A Most physicians who have an active interest in infertility are either trained in obstetrics/gynecology or urology. In the United States – for no other reason than tradition – women with infertility have usually consulted their Ob/Gyn doctor first. A board-certified Ob/Gyn should be able to carry out a basic infertility evaluation and may initiate medical or surgical therapy if he/she is experienced in that area. Reproductive endocrinology is the subspecialty of gynecology that specifically covers infertility and other reproductive disorders. Board-certified reproductive endocrinologists not only have to be board-certified first in general Ob/Gyn, but then they also complete a three year fellowship in order to be eligible to take a written and oral examination for their subspecialty certificate. Reproductive endocrinologists are trained in the medical and surgical treatment of infertility as well as assisted reproductive technologies, such as in vitro fertilization. Many also are qualified (through extra certification) to perform or direct infertility laboratory procedures. In the United States, most reproductive endocrinologists belong to the American Society of Reproductive Medicine.
Q: I have recently remarried. Can my tubal ligation be reversed or repaired so that I can get pregnant again?
A: A surgical reversal of your tubal ligation is the traditional treatment for a woman who wants to resume fertility after a tubal ligation. However, its success depends on several factors, such as the type of tubal ligation originally performed and age of the woman. Generally, 50 to 80% of patients conceive within the 12 months following the procedure. Issues to think about are the relatively high risk of tubal (ectopic) pregnancy (1 in 10 pregnancies) and the need for future contraception. For more information, see our article about tubal ligation reversal.
If your tubes cannot be reversed or if there are other factors, then in vitro fertilization (IVF) is your best option.

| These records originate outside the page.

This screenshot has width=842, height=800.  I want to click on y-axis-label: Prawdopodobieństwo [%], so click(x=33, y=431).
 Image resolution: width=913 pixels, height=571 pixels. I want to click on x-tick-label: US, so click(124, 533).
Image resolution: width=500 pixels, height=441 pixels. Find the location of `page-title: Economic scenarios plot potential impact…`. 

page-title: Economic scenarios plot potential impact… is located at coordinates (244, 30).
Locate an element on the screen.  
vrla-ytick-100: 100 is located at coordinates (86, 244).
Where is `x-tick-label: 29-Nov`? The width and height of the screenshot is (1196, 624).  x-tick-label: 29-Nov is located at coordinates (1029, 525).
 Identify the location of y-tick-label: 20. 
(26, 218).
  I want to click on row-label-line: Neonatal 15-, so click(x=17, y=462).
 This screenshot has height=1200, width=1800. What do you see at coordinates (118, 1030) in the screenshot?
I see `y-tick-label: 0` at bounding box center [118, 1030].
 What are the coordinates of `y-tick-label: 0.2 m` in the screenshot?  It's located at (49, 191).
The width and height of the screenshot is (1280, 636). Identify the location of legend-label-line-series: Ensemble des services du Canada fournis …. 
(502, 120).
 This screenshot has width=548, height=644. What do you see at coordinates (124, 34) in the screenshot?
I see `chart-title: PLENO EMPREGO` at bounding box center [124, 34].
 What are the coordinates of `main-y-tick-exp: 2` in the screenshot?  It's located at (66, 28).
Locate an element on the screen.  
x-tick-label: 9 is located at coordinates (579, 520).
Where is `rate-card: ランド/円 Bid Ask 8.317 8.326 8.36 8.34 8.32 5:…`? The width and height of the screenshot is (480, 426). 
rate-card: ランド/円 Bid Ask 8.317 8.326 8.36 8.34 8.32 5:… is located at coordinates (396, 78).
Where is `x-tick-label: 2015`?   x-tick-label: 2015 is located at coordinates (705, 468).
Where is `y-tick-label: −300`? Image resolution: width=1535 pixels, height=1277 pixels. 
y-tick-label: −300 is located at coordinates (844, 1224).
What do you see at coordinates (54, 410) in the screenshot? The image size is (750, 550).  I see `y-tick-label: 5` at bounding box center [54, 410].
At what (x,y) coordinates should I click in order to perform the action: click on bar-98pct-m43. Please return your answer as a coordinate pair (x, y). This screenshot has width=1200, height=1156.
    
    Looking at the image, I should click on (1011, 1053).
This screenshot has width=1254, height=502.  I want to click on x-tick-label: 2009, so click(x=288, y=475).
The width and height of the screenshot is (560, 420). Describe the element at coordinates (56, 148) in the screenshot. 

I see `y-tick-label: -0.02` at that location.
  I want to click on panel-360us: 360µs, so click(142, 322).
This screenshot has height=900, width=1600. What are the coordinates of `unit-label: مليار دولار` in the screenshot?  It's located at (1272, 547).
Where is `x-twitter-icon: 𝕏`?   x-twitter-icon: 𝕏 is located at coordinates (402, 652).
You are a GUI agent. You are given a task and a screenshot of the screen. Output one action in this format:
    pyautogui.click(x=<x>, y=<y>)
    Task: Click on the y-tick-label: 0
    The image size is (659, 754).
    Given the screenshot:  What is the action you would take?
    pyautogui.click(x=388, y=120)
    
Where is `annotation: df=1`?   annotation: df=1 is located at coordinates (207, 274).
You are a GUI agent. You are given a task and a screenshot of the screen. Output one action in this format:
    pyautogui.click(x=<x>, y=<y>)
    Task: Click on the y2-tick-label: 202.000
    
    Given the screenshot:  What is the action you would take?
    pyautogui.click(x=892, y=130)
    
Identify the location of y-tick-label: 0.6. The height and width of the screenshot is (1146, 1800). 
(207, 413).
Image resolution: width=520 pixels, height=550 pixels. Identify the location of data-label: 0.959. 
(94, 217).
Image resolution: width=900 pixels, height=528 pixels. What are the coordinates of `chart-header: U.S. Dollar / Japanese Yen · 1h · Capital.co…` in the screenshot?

Assisted Reproductive Technologies (ART) Questions
Q: What is ART?
A: Assisted reproductive technologies, or ART, are a group of infertility treatments in which the wife’s eggs and husband’s sperm are combined outside the female reproductive tract in carefully controlled laboratory conditions. The procedures allow for optimal fertilization and growing environments to be available. These treatments are the most effective treatment available for human infertility. Click here for more information on ART.
Q: Is IVF an ART treatment?
A Yes it is. In vitro fertilization, or IVF, is the most common form of ART performed in the United States.
Q: What are the success rates of ART?
A: Click here for our current statistics. The specialists at Fertility Associates of Memphis have consistently outpaced national averages for success rates in all forms of ART procedures. Success rates vary widely at different clinics and can be somewhat confusing. Make sure you understand how the rates (or percentages) are calculated and make sure the rates are applicable to you. A comparison of success rates between different clinics may not be meaningful because patient medical characteristics and treatment approaches vary from clinic to clinic. Please discuss your individual prognosis with your provider before starting therapy.